Problem details
From the first line to the last, repeat the records exactly and skip the pictures.

Top of Entries shown

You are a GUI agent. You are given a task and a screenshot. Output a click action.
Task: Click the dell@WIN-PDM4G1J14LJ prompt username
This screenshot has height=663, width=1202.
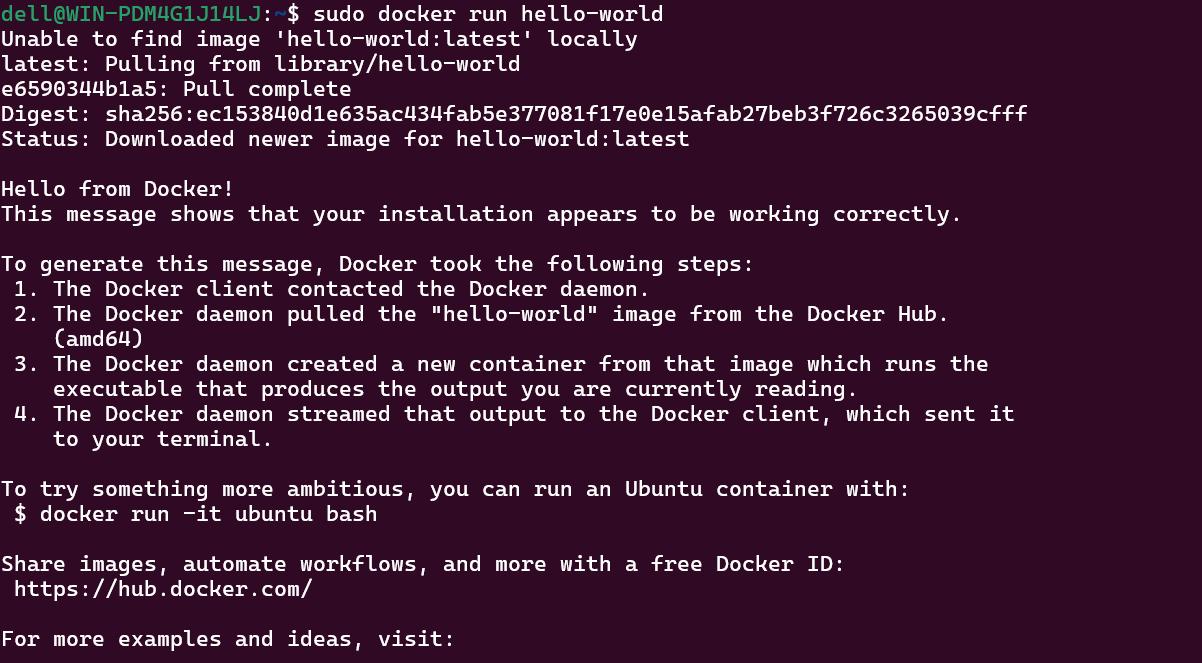[131, 14]
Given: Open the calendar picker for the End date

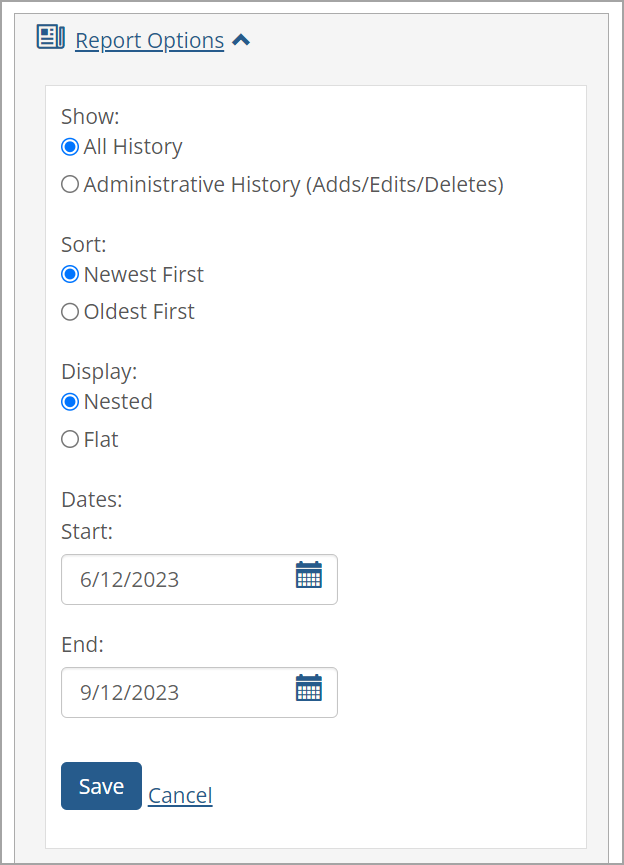Looking at the screenshot, I should (x=309, y=688).
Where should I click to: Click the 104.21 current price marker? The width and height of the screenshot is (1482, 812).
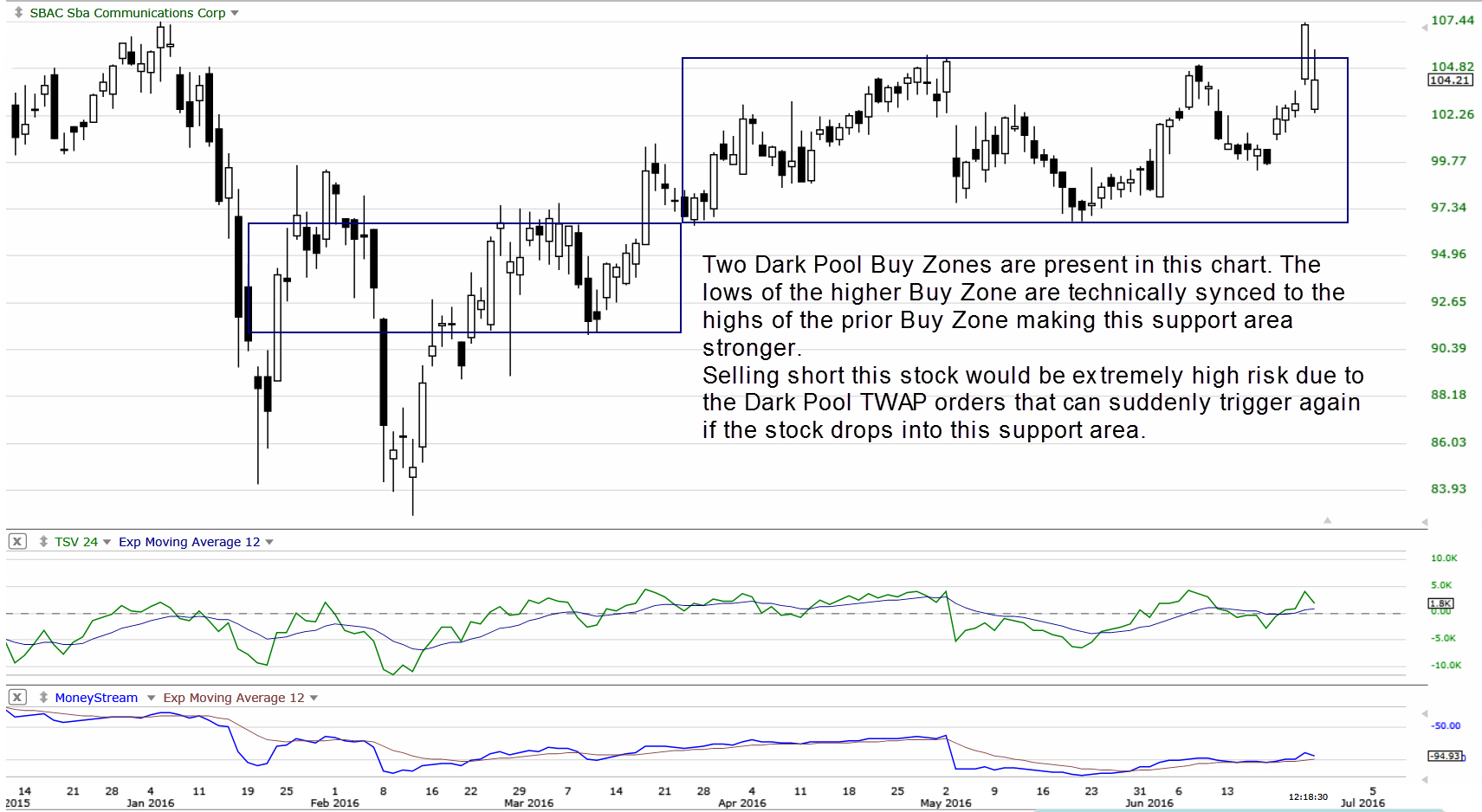1449,81
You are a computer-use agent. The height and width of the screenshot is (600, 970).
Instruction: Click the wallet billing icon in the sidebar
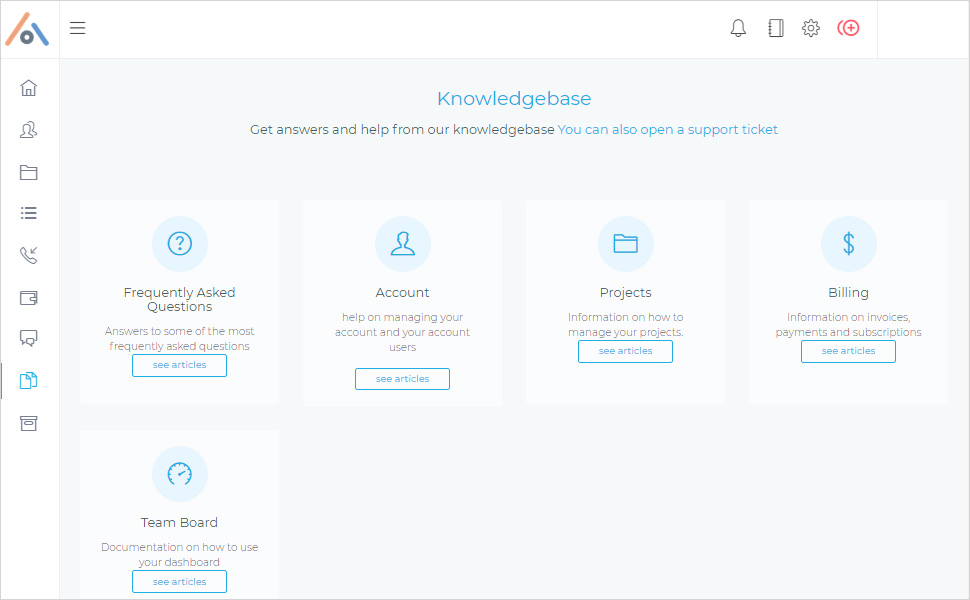point(29,297)
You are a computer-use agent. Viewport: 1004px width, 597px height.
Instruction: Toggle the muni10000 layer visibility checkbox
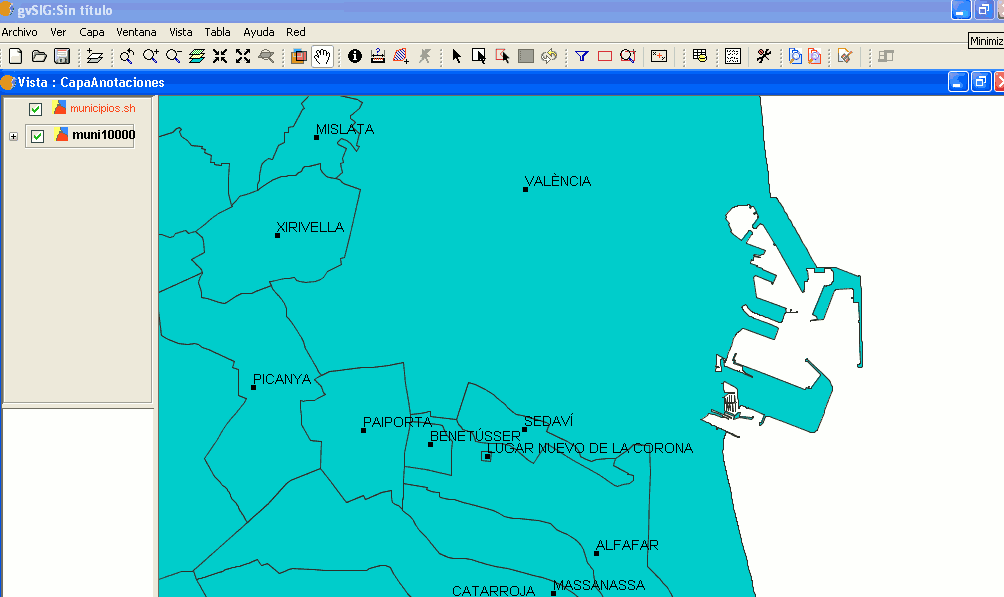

Bottom of Entries shown

Solution to this exercise
You are a GUI agent. You are given a task and a screenshot. Output a click action.
Task: Click the dell@WIN-PDM4G1J14LJ prompt username
This screenshot has height=663, width=1202.
[131, 14]
Given: Open the calendar picker for the End date

Looking at the screenshot, I should (x=309, y=688).
Where should I click to: Click the 104.21 current price marker? The width and height of the screenshot is (1482, 812).
1449,81
You are a computer-use agent. The height and width of the screenshot is (600, 970).
Instruction: Click the wallet billing icon in the sidebar
point(29,297)
You are a computer-use agent. Viewport: 1004px width, 597px height.
Instruction: Toggle the muni10000 layer visibility checkbox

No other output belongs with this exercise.